Could You Please Explain How the IRAP Assessment Program Works?
Within Australia, IRAP is viewed as a gold-standard risk-based assessment program across the public sector, as well as financial services, primary industries, health care and other regulated industries. The program provides a process for the independent assessment of a system’s security against Australian government policies and guidelines.
Under IRAP, Australian Signals Directorate (ASD)-certified public and private sector assessors review the security posture of organisations like Workday to identify risks and suggest mitigation measures. These assessors are qualified in Information and Communications Technology, security assessment and risk management and have a detailed knowledge of the ISM, which details a framework designed to help organisations protect against cyber threats. Overall, IRAP aims to secure industry and Australian Government systems and data.
What Does the IRAP Assessment Mean for Workday Customers and Prospects?
The IRAP assessment means Australian public service organisations can store workloads up to PROTECTED–including OFFICIAL–on Workday HCM, Financial Management, Analytics, Talent Management, Workforce Management and Workday Adaptive Planning hosted in AWS Australia. Most importantly, it means Workday has passed a rigorous assessment process incorporating hundreds of hours of poring over evidence, participating in deeply technical interviews, and proving our security reaches Australian Government standards.

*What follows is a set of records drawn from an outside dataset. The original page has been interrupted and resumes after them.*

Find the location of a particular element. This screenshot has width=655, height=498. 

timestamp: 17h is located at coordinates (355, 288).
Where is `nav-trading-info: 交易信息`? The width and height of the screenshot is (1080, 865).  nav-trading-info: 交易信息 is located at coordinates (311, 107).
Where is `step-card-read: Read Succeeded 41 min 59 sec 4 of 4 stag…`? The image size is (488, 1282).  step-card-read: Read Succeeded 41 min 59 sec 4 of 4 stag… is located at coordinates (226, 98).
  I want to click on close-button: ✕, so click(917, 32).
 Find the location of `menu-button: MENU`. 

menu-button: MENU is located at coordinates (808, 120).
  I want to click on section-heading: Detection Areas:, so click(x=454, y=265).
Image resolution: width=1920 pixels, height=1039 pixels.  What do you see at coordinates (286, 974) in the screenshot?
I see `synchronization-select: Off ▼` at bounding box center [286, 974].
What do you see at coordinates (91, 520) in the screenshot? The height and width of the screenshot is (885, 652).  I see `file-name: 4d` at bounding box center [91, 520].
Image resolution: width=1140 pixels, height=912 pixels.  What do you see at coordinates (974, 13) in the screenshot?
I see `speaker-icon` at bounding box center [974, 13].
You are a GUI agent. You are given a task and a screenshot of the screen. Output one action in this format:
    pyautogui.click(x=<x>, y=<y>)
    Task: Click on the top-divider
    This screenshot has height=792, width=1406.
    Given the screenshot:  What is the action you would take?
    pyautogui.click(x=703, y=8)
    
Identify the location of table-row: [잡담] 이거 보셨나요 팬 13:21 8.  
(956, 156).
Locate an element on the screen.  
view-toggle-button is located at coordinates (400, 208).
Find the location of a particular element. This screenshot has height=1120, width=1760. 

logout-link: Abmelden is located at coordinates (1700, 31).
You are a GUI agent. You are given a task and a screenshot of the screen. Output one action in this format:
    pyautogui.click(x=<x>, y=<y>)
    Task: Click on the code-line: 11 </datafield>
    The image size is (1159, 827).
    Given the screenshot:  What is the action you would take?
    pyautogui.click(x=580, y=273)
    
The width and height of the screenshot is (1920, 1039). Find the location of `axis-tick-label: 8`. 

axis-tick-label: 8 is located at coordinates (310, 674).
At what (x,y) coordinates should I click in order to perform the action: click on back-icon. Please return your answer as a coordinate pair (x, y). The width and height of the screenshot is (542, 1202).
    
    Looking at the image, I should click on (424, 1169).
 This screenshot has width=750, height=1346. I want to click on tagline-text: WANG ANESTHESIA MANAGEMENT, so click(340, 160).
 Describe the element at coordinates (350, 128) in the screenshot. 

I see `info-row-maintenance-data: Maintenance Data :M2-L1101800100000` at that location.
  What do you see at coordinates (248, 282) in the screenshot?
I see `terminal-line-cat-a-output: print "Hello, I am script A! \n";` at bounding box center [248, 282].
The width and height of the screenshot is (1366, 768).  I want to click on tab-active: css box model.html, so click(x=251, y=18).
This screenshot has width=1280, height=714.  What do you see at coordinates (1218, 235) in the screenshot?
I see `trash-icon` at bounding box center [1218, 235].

IRAP is the ‘tip of the spear’ in interacting with Australian public sector organisations. ‘What is your IRAP assessment status?’ is generally one of the first questions the teams in these organisations ask us and the assessment is a bar we simply had to clear to work with highly regulated organisations managing very sensitive workloads.
With the assessment in place, we can assure organisations that we manage citizen data appropriately and help them manage the risk involved. With our support and guidance, Workday customers and prospects can review the IRAP documentation and make their own risk-based decisions based on the assessment findings.
We’re committed now to maintaining the IRAP assessment over the long term and conducting external assessments every 24 months at a minimum. We’ll also conduct regular assessments of our applications and infrastructure against updates to the ISM, that incorporate the latest government guidance about threats and mitigations, and typically take place every one to three months.
What Does the IRAP Assessment Demonstrate about Workday to Public Sector Organisations in the Region and Worldwide?
An IRAP assessment is one of the most detailed and complex programs a business like ours can embark on. While the assessment demands a big commitment of time, it gave us another lens on our security environment we could use to make changes or updates in the service of constant improvement.
At Workday, we’ve always focused on data security and compliance, as demonstrated by our existing certifications and assessments. We’re continuing to invest in trust in the Asia-Pacific region and Japan and build our understanding of the nuances of individual markets by adding skilled team members in the region. This complements our ongoing capability development in North America and Europe.
Overall, we continue to look locally and serve globally implementing the security controls, frameworks, and assessments public sector, and commercial, customers across the region need to use our powerful finance, human resources, and workforce management applications.